So what’s going on here? Cumberbatch afterall, is a bit flavour-of-the-month-ish given the success of Sherlock and the whole Hobbit juggernaut. Would he, therefore, prove more of a box office drawcard than someone with an actual American accent?
I doubt it. August is a “women’s film” with Meryl and Julia at the helm: I mean, Cumberbatch is billed after Abigail Breslin on the posters for heaven’s sake; distributors evidently never fancied him as some grand-ticket-selling-lothario.
So does a film fall over when an accent gets butchered? Leonardo DiCaprio’s “South African” malarkey in Blood Diamond (2006), made a bad film even worse. I still wonder whether the abysmal accents were the “comedy” or the downfall in You Don’t Mess with the Zohan (2008); I suspect likely both.
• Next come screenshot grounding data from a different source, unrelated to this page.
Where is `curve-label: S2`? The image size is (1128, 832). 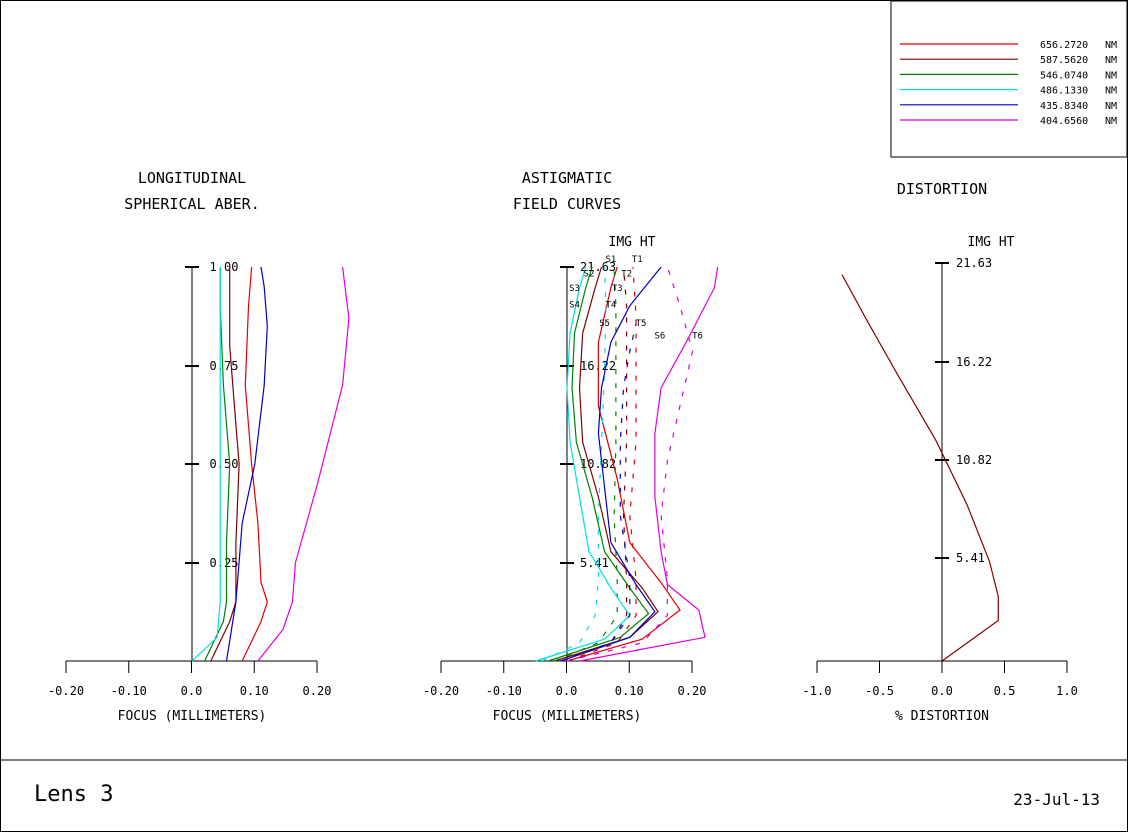
curve-label: S2 is located at coordinates (590, 275).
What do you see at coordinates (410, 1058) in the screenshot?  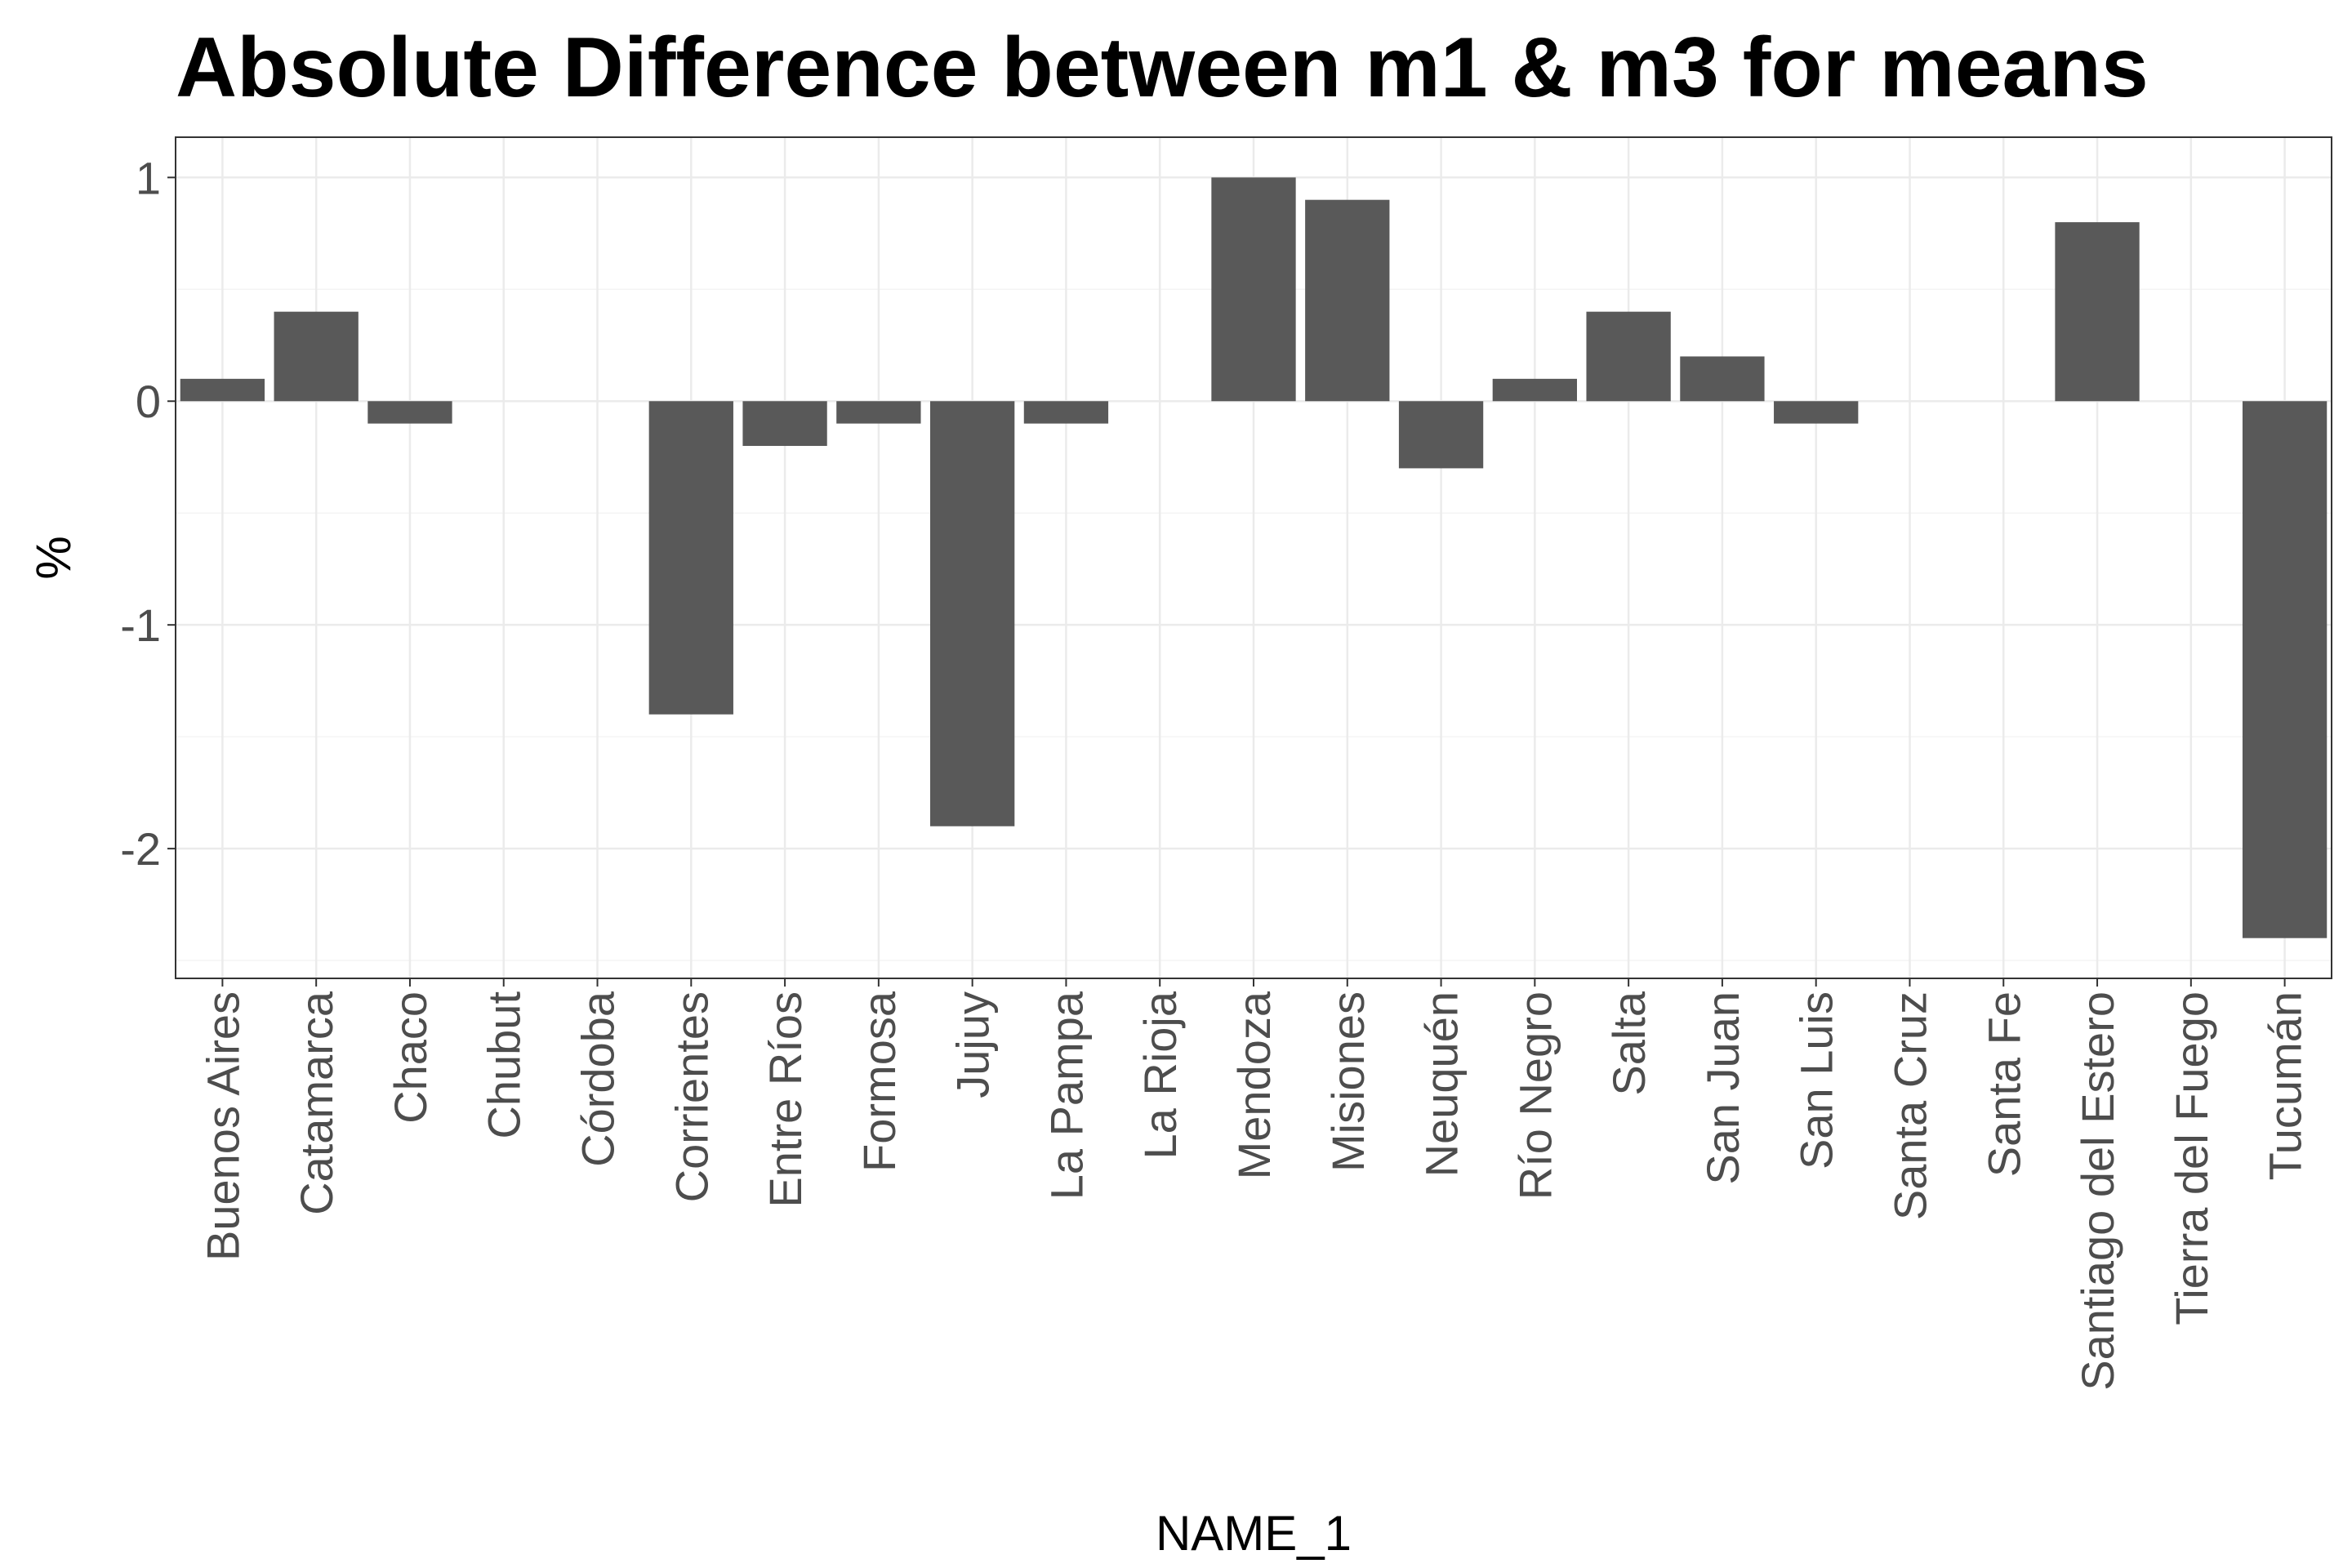 I see `x-tick-label: Chaco` at bounding box center [410, 1058].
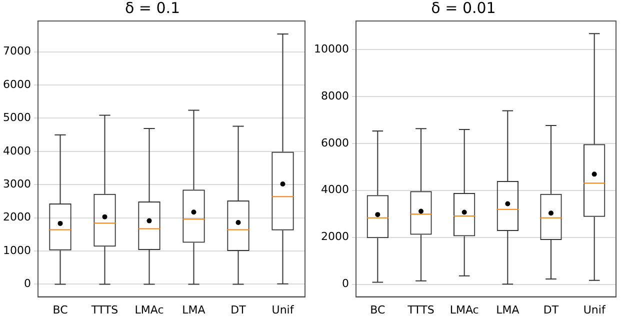 Image resolution: width=622 pixels, height=320 pixels. I want to click on chart-title: δ = 0.1, so click(152, 8).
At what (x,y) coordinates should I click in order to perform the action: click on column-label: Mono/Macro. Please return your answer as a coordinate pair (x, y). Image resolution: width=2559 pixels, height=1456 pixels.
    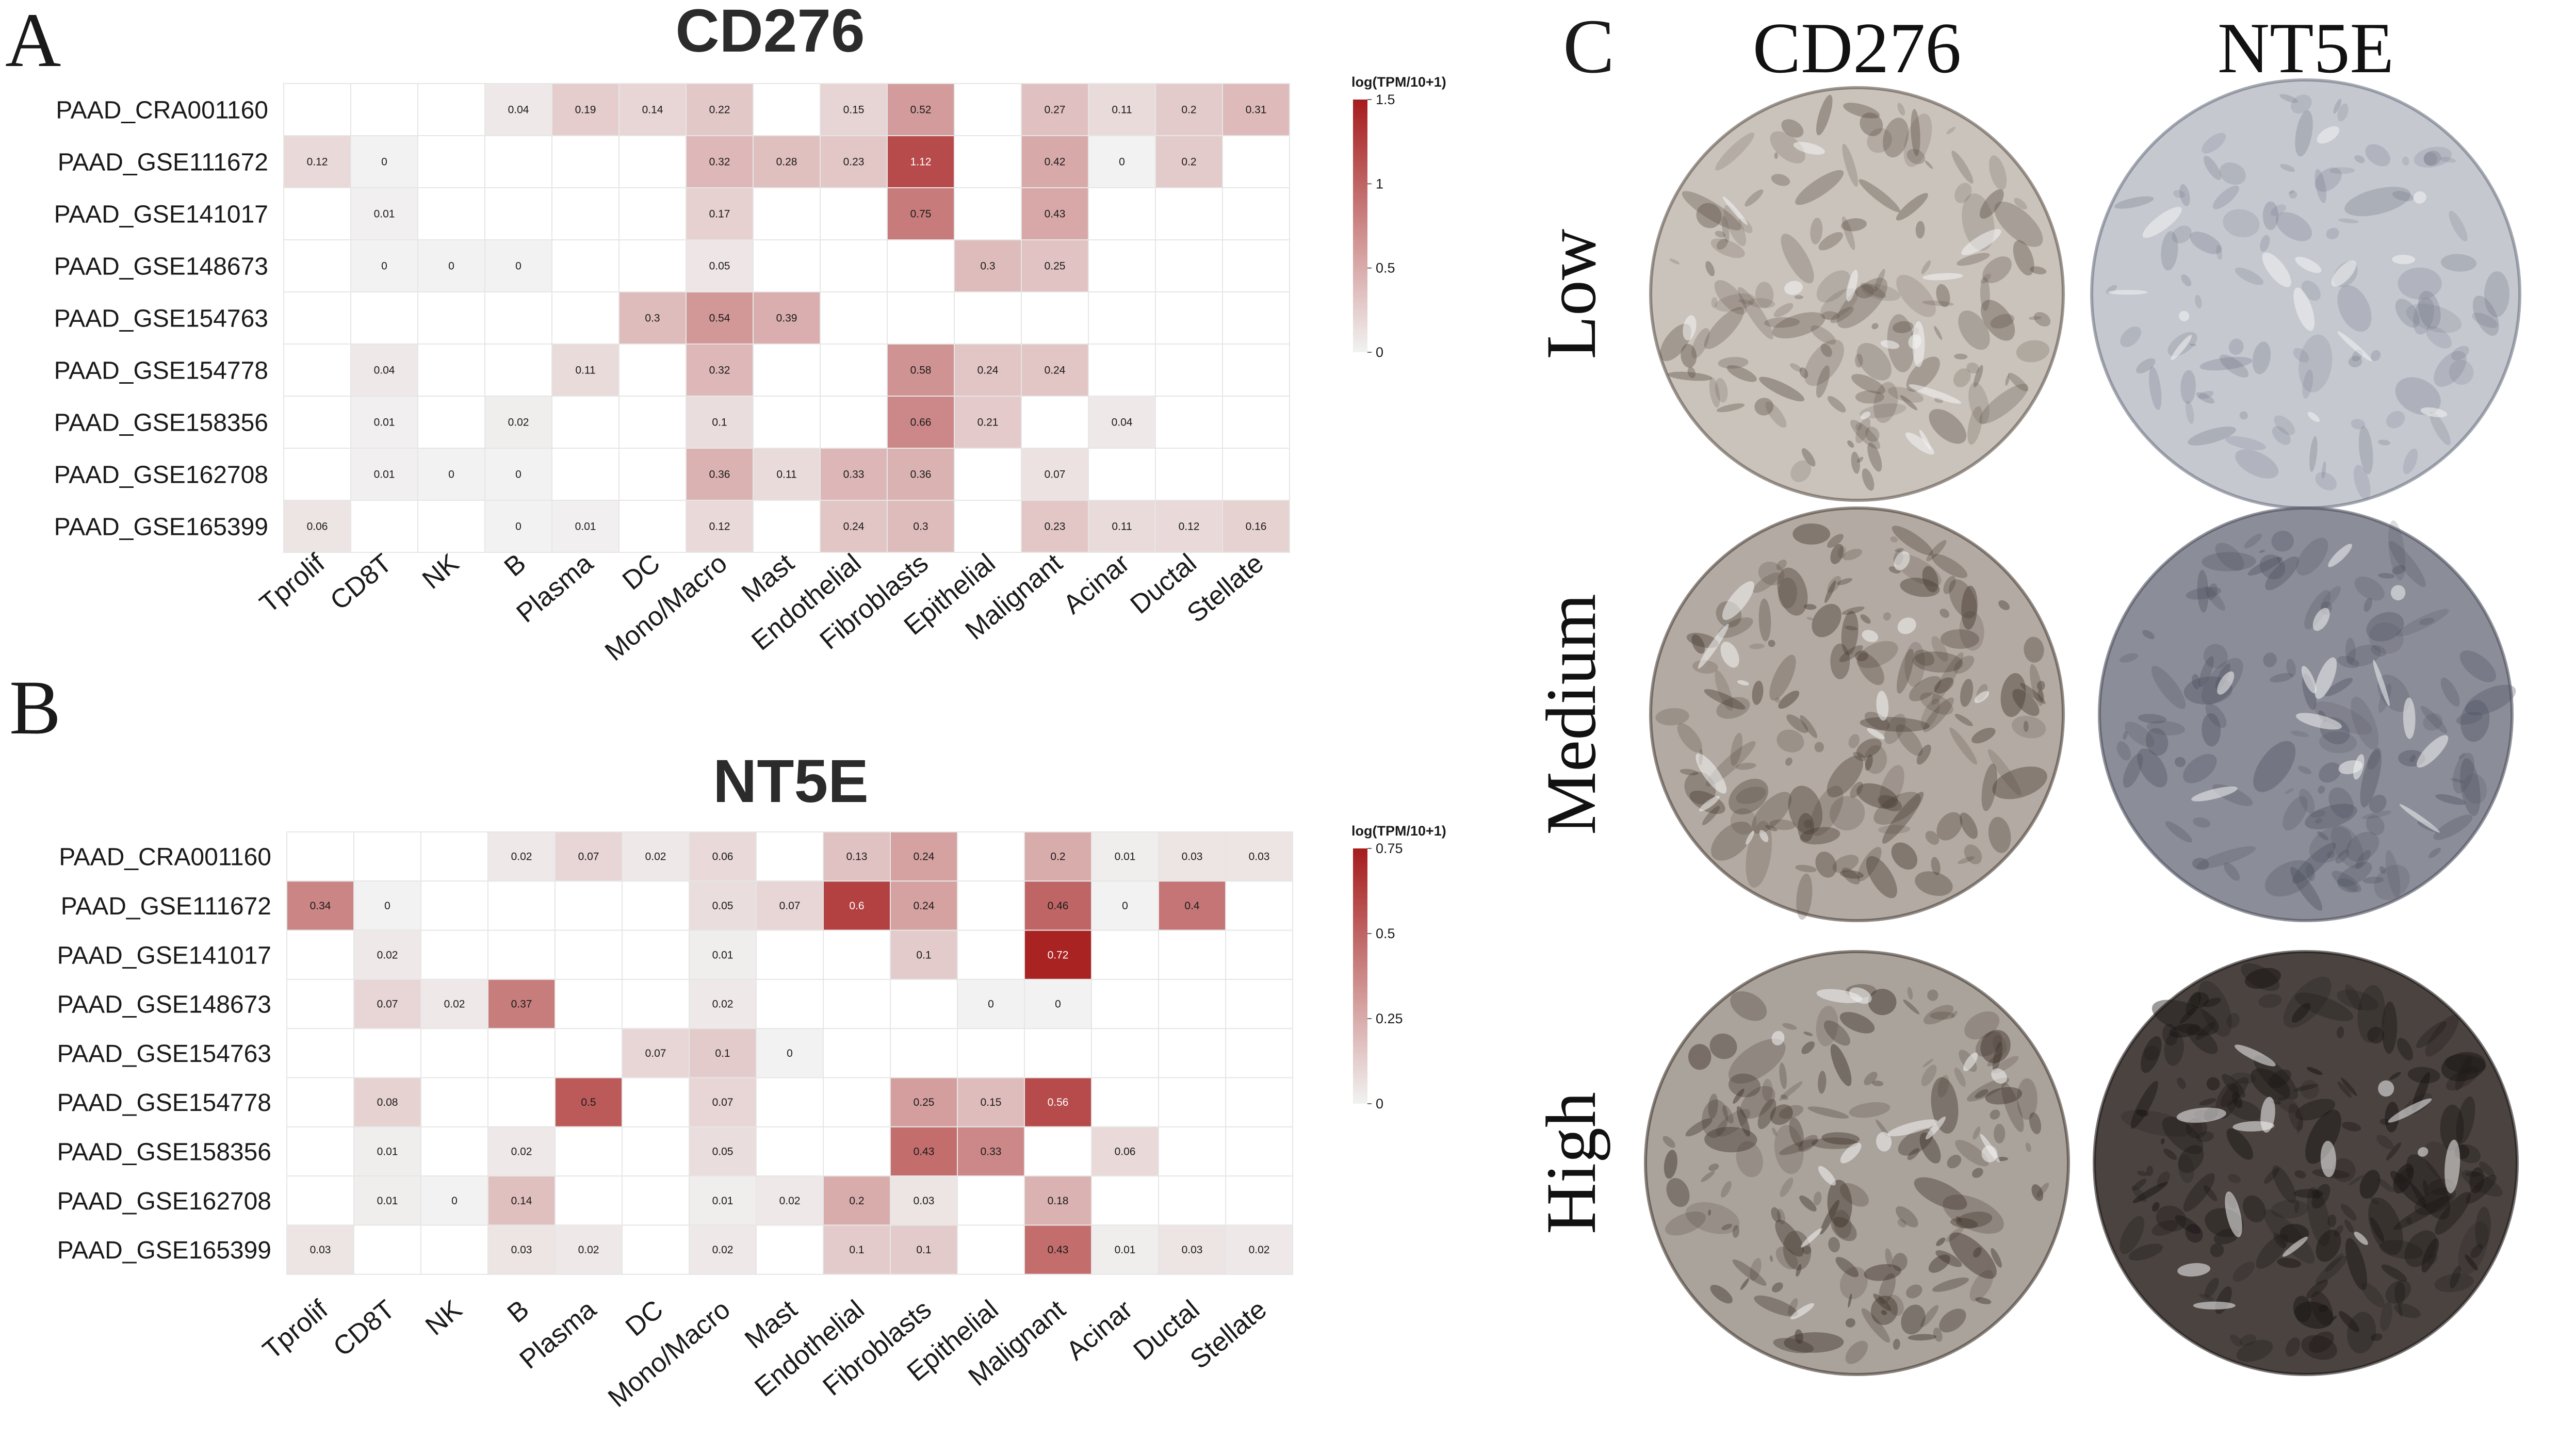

And let us not forget the many unfortunate attempts at Australian in that Simpsons episode.
Of course, perhaps it’s only noticeable because we’re listening harder. Do I associate Cumberbatch so very closely with Sherlock – with his whole asexual, proper Englishness – that I’m simply waiting for him to fail? Equally, maybe it’s not that big a problem anyhow: Dick Van Dyke’s Cockney in Mary Poppins (1963) frequently top lists of worst accents in cinema history and yet the film is still fondly recalled.
Cumberbatch’s role in August is actually quite tiny. Key, but tiny. Meaning it could have been played by anyone, alternatively, that it being accented badly isn’t perhaps the hugest of problems.
Then again, the hugest of problems rarely interest me.